▶ [Entries shown]:

-- Opening Marker --

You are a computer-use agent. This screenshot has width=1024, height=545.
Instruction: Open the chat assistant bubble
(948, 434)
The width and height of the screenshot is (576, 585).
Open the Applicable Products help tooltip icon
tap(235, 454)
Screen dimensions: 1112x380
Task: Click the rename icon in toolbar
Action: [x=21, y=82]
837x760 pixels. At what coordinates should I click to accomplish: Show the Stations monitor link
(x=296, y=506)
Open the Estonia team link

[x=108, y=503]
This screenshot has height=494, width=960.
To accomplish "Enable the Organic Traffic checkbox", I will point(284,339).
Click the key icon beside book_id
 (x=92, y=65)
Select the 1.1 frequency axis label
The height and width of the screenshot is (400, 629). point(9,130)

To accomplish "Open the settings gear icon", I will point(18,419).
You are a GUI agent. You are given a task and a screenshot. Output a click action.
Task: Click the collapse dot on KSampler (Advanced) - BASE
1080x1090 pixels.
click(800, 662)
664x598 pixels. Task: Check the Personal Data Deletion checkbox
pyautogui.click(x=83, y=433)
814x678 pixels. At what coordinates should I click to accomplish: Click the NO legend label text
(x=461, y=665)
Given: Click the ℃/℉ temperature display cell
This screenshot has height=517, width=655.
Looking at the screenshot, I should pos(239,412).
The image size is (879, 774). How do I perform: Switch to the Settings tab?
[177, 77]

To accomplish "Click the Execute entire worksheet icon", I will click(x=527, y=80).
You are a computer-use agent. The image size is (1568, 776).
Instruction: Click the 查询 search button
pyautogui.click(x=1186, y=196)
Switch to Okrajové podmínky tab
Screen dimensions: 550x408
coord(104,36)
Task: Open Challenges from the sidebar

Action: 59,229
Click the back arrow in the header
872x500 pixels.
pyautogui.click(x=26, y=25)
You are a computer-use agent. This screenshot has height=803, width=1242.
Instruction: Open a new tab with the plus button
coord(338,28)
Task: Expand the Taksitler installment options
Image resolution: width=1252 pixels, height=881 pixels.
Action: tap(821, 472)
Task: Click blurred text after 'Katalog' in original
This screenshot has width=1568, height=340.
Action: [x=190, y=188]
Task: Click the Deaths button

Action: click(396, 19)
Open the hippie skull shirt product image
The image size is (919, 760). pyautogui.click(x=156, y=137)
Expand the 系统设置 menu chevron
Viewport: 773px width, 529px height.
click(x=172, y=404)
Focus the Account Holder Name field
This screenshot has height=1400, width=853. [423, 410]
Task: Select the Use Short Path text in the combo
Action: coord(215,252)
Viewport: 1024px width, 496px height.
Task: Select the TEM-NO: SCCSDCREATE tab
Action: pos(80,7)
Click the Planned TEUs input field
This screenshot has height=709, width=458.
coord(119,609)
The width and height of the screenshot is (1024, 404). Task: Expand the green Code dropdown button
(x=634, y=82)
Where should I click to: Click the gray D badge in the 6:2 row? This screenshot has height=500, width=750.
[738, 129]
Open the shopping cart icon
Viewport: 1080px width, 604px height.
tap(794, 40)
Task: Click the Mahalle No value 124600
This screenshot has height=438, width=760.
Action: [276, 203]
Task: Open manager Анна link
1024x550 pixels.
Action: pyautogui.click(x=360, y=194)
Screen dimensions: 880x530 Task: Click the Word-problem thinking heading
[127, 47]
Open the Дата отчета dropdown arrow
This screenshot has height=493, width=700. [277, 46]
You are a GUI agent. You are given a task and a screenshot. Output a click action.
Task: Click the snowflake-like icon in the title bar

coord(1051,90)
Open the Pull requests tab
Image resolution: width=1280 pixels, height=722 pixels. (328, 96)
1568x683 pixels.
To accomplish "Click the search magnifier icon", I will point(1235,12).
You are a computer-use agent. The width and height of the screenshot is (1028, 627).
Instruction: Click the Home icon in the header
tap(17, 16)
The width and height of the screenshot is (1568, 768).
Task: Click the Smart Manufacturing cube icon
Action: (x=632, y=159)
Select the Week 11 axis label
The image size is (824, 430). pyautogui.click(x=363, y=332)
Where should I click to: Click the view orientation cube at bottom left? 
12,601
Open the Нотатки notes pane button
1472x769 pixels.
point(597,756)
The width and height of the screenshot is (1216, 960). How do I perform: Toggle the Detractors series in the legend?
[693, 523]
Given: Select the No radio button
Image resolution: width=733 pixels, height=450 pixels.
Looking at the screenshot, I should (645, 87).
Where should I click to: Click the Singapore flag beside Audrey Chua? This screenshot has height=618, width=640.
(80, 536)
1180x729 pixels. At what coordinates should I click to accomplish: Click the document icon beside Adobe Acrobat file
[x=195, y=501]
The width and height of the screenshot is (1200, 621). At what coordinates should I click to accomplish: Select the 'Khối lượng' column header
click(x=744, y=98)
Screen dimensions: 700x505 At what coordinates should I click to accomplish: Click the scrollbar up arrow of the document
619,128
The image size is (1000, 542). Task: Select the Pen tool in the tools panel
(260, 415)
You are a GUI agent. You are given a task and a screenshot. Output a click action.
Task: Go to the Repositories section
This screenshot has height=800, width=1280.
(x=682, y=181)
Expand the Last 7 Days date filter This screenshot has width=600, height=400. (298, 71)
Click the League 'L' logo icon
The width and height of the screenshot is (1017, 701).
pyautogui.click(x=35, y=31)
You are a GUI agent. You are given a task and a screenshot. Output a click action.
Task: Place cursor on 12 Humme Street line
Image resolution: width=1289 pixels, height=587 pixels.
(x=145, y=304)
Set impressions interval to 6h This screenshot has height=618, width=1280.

-- Closing Marker --

▶ [What needs to be done]: Every line of the material above that has the string "will" needs pulling out.

▶ [Task response]:
To accomplish "Enable the Organic Traffic checkbox", I will point(284,339).
To accomplish "Open the settings gear icon", I will point(18,419).
To accomplish "Click the Execute entire worksheet icon", I will click(x=527, y=80).
To accomplish "Click the search magnifier icon", I will point(1235,12).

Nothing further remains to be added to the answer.